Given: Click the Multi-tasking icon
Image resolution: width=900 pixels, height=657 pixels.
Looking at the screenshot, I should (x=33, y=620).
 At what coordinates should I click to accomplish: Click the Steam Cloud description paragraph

◆ ◆ ◆ ◆ ◆

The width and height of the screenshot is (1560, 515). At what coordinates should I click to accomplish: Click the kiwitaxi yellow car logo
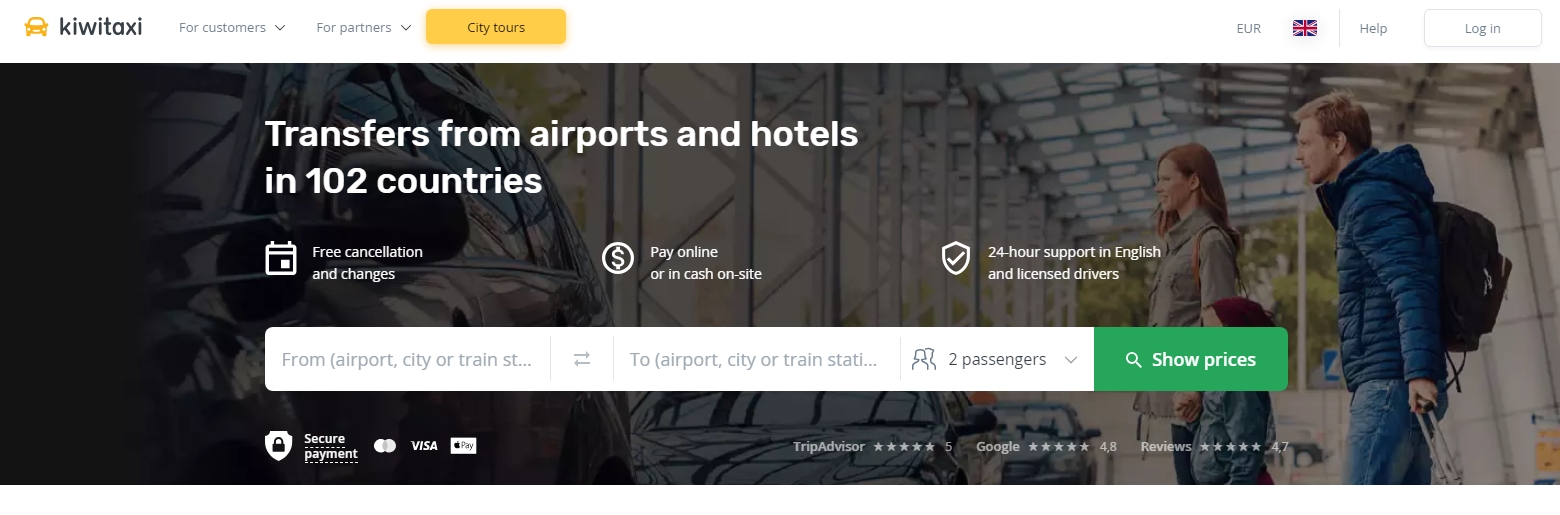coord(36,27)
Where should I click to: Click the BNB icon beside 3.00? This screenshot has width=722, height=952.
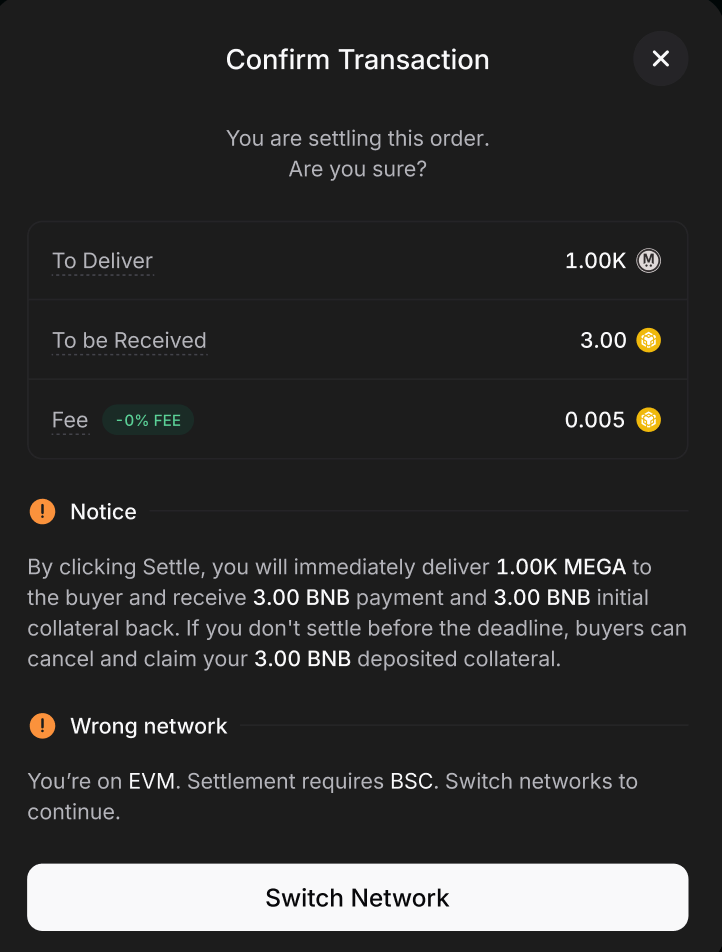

◆ ◆ ◆ ◆ ◆

#### What is needed
Each line of the entries that contains the word "icon" should be listed.

#### Reply to the exercise
Given: Click the Multi-tasking icon
Where should I click to: Click the BNB icon beside 3.00? This screenshot has width=722, height=952.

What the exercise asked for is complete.